━━ Source data

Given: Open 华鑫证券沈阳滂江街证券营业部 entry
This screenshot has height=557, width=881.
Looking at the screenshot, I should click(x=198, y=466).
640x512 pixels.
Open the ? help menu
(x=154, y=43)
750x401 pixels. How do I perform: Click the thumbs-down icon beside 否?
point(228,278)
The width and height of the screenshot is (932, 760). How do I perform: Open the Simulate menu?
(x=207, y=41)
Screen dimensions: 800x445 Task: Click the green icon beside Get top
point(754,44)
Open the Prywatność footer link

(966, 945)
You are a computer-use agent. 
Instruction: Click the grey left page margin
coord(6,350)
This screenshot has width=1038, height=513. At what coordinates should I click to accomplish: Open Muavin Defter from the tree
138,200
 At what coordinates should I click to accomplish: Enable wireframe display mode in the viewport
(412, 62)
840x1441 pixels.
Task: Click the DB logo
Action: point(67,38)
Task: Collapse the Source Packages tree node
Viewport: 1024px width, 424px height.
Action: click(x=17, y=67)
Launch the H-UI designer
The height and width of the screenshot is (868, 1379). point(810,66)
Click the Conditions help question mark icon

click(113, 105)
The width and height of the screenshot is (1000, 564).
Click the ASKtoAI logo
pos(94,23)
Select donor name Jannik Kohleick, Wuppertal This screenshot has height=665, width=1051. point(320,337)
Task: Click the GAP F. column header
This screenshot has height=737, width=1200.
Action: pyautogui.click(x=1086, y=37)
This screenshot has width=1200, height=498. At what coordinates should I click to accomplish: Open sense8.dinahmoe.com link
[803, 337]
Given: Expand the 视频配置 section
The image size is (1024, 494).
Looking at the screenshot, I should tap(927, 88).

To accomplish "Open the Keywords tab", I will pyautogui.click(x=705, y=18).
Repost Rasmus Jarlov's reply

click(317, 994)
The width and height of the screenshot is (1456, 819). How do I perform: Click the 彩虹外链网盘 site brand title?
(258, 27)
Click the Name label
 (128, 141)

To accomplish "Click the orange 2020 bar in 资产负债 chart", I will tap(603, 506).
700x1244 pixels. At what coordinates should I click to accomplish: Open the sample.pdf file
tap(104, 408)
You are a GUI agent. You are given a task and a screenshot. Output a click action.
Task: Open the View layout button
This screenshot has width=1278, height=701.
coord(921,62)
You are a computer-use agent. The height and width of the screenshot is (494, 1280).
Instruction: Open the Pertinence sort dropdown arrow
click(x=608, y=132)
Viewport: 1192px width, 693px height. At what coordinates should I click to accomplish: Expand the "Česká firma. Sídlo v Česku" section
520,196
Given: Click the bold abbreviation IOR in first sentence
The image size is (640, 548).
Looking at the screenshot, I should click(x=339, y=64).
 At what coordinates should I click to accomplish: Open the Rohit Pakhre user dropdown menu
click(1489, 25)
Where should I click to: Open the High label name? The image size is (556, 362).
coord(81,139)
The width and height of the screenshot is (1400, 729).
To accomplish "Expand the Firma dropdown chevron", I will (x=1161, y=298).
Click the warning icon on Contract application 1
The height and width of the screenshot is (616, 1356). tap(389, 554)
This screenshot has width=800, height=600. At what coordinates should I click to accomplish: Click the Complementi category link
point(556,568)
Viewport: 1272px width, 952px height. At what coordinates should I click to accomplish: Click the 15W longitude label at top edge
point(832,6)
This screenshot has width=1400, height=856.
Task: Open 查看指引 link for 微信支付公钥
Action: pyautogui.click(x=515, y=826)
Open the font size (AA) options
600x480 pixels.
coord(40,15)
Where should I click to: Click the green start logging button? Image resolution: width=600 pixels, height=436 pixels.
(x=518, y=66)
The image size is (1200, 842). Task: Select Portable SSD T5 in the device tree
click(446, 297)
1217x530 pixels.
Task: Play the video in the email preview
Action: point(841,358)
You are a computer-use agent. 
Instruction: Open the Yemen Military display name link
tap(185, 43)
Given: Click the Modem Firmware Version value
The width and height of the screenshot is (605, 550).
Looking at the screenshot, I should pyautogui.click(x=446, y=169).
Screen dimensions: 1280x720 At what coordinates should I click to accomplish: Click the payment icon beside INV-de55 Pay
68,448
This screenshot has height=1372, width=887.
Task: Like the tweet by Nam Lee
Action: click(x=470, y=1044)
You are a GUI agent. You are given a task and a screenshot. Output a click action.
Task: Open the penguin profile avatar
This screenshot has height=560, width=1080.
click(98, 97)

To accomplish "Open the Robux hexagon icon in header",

━━━━

Task item — Give back exactly the lines from the one containing "Click the warning" through the end of the listing above, with both ends included and nothing added.

Response —
Click the warning icon on Contract application 1
The height and width of the screenshot is (616, 1356). tap(389, 554)
This screenshot has width=800, height=600. At what coordinates should I click to accomplish: Click the Complementi category link
point(556,568)
Viewport: 1272px width, 952px height. At what coordinates should I click to accomplish: Click the 15W longitude label at top edge
point(832,6)
This screenshot has width=1400, height=856.
Task: Open 查看指引 link for 微信支付公钥
Action: pyautogui.click(x=515, y=826)
Open the font size (AA) options
600x480 pixels.
coord(40,15)
Where should I click to: Click the green start logging button? Image resolution: width=600 pixels, height=436 pixels.
(x=518, y=66)
The image size is (1200, 842). Task: Select Portable SSD T5 in the device tree
click(446, 297)
1217x530 pixels.
Task: Play the video in the email preview
Action: point(841,358)
You are a computer-use agent. 
Instruction: Open the Yemen Military display name link
tap(185, 43)
Given: Click the Modem Firmware Version value
The width and height of the screenshot is (605, 550).
Looking at the screenshot, I should pyautogui.click(x=446, y=169).
Screen dimensions: 1280x720 At what coordinates should I click to accomplish: Click the payment icon beside INV-de55 Pay
68,448
This screenshot has height=1372, width=887.
Task: Like the tweet by Nam Lee
Action: click(x=470, y=1044)
You are a GUI agent. You are given a task and a screenshot. Output a click action.
Task: Open the penguin profile avatar
This screenshot has height=560, width=1080.
click(98, 97)

To accomplish "Open the Robux hexagon icon in header",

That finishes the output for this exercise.